He would not say No to 60-hour weeks, an ever-accelerating treadmill. He had an absolutely bonkers desire to prove himself in an environment where the employees' selfhood and well-being was never on the company radar. I have never seen a place where people were more literally cogs in wheels. And what was worse about it was people's cooperation in their own demise. They had "team spirit". And they had stress-induced illnesses galore.
I have another friend, closer to my age, who works there. When she started she'd tell me, well, I'm just going to give them the extra time for this deadline... I kept telling her, draw a calm boundary when you start. Don't announce it or make it a drama, just quietly leave at 5:00 every day. Don't succumb to the seduction of getting extra points or strokes or approval for knocking yourself out, because the line will just move faster for every person who overproduces and thus doesn't make the corporation accoutable for understaffing.
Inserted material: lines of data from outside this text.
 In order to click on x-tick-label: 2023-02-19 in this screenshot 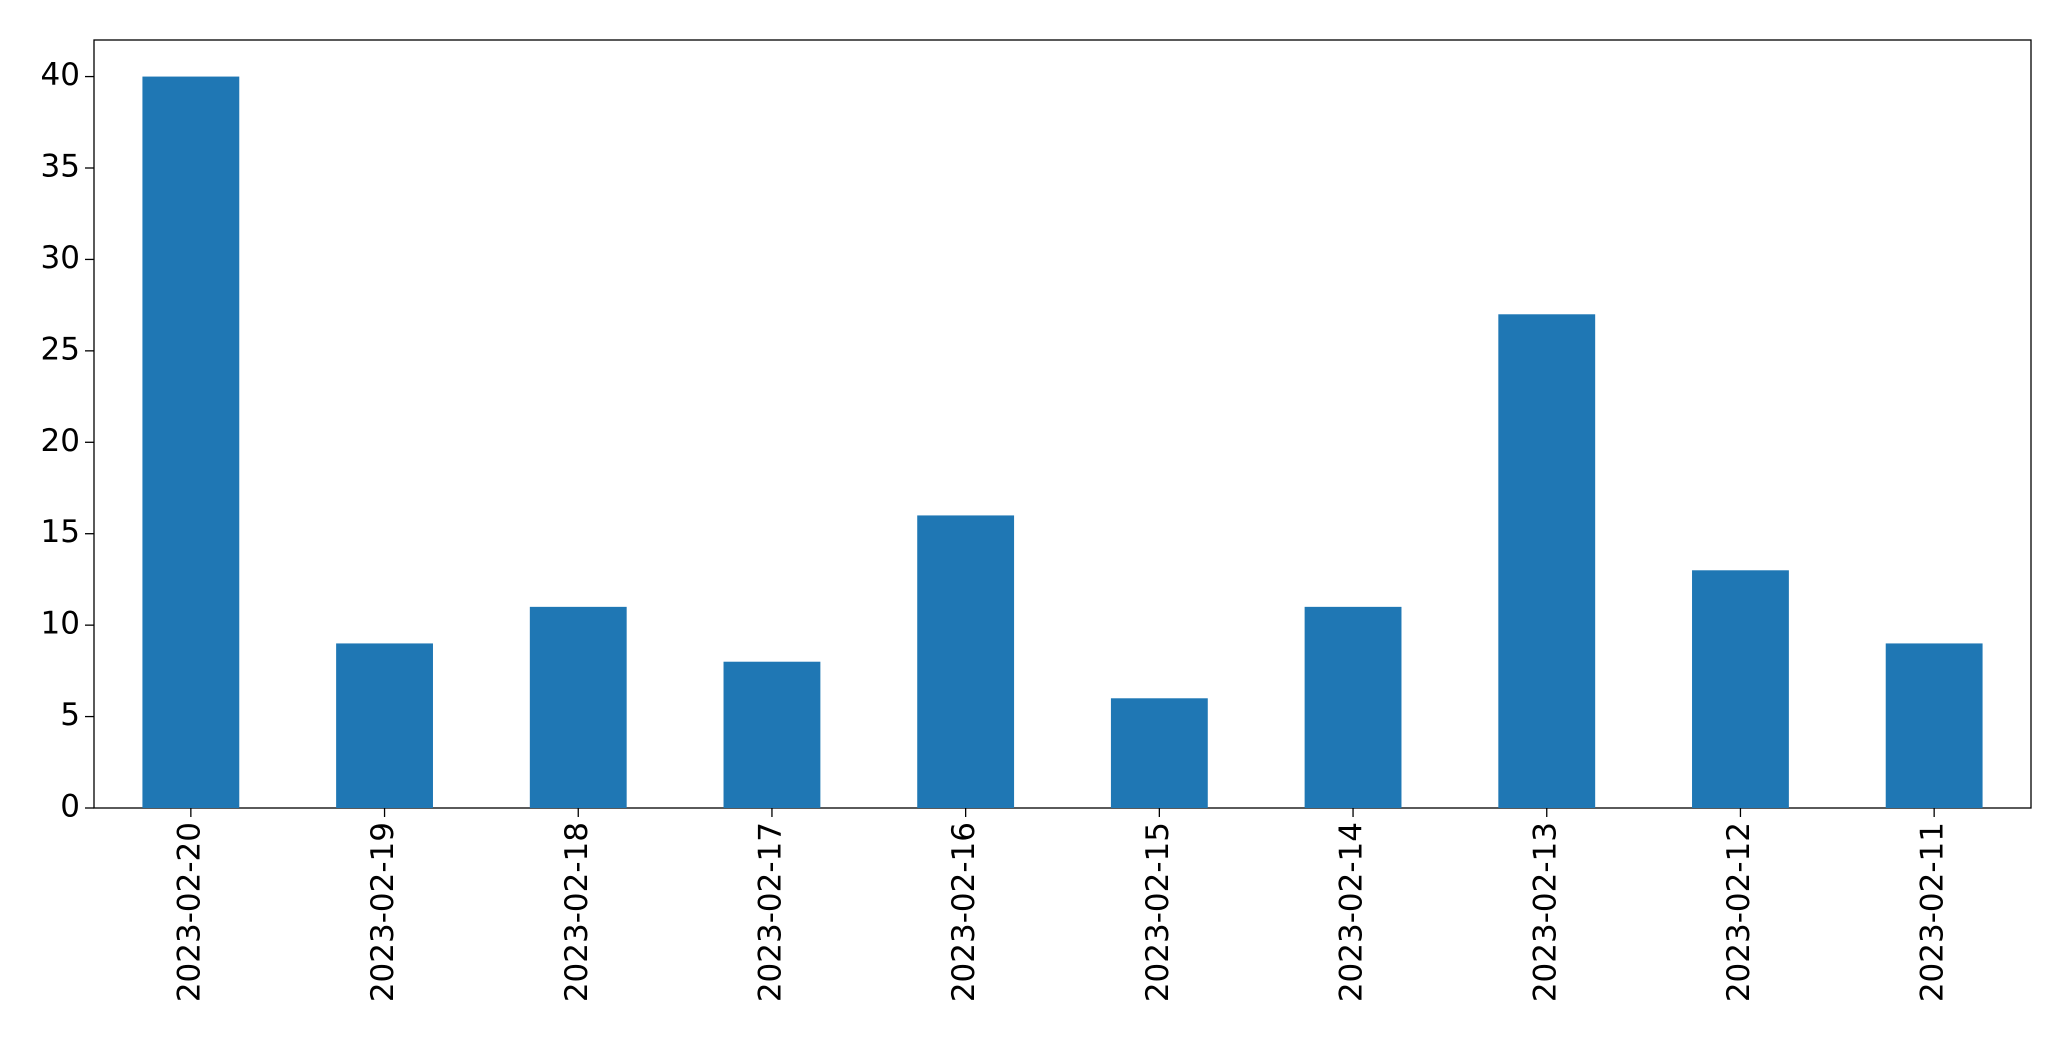, I will do `click(383, 912)`.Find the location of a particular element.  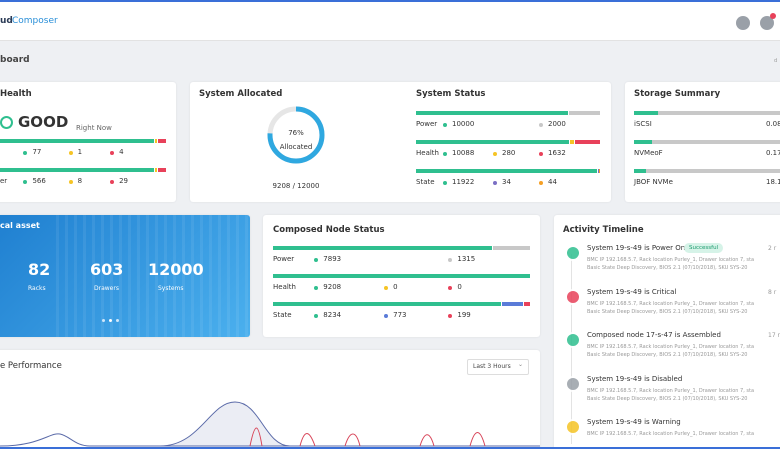

allocated-percent: 76% is located at coordinates (296, 133).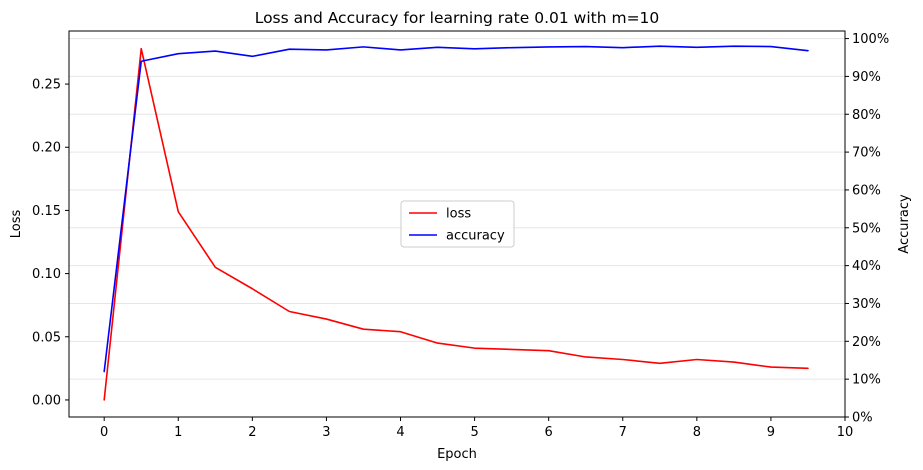 The width and height of the screenshot is (923, 470). I want to click on y-tick-label: 0.00, so click(46, 400).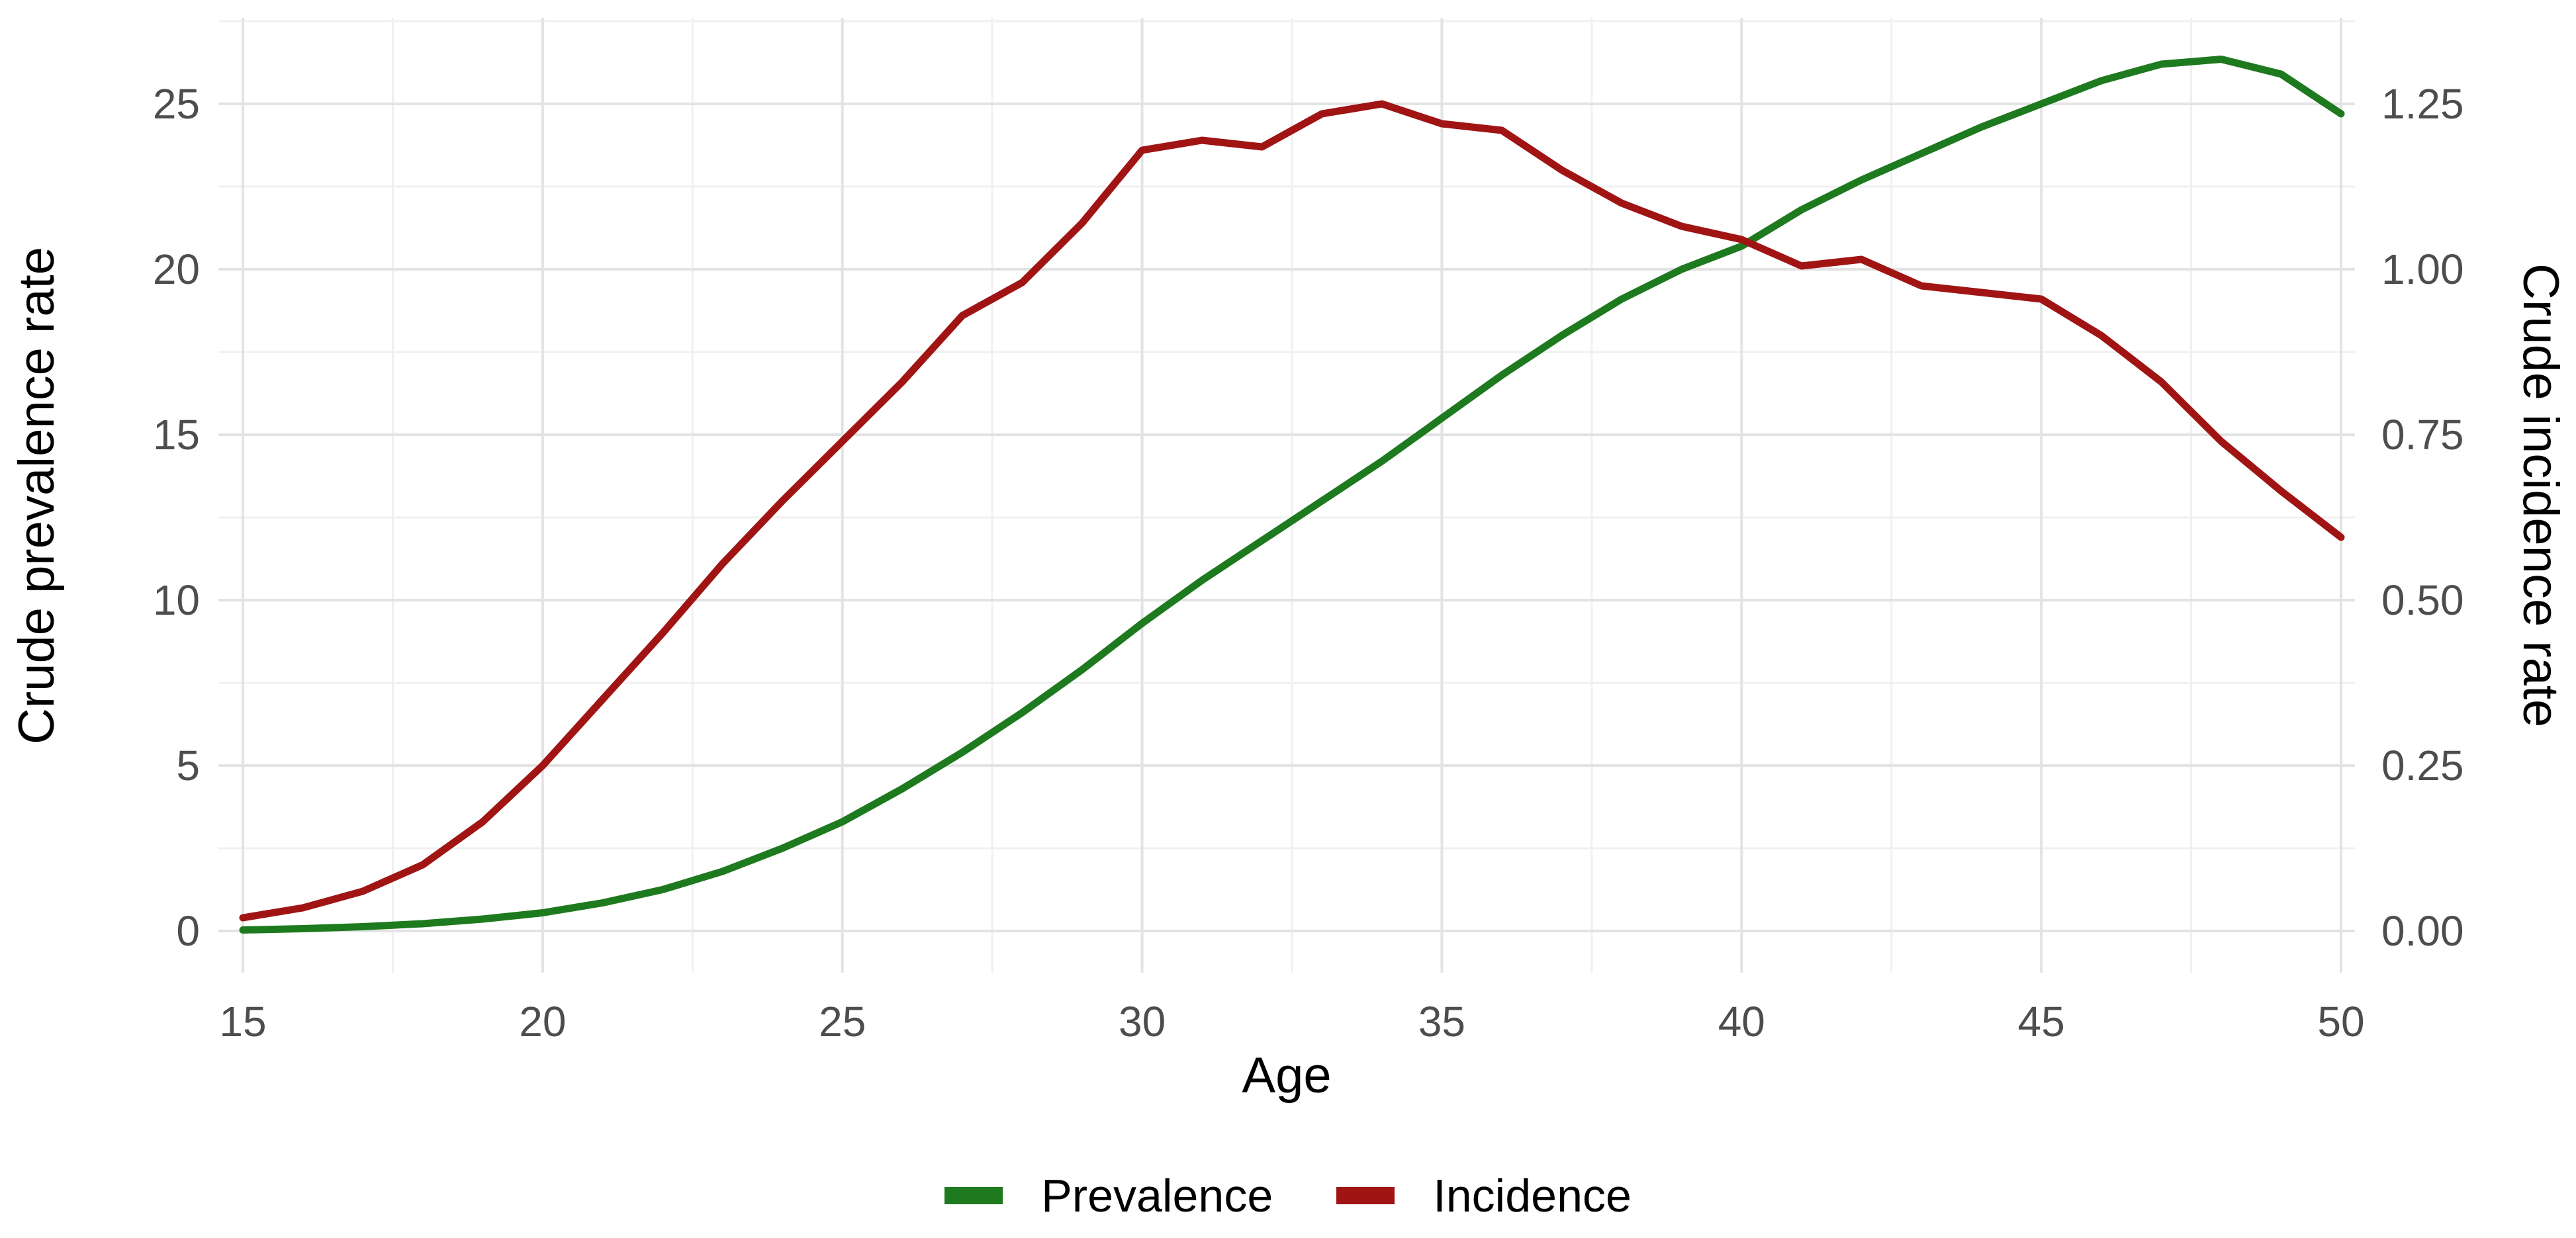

Now, about a year later, she tells me, I leave every day at 5:00. She is healthier, happier, and more focused during the hours she is working, but she's no longer giving the place all of her mental and physical energy.
A 40-hour workweek is enough, and most people don't even take the two 15-20 minute breaks they're allowed by law. Healthwise: everyone should take a 15-min walk midmorning and midafternoon, and make a point of enjoying a nourishing, relaxed lunch away from their desk. Some people meditate, some exercise. But these 3 periods every day are important ways to reclaim your mind and body. In some corporations, your mind and body can get so acclimated to the pace, the demands, the insane level of striving, that you don't even know they're yours anymore.
Sermon over...thanks for sharing your work stories, Bean.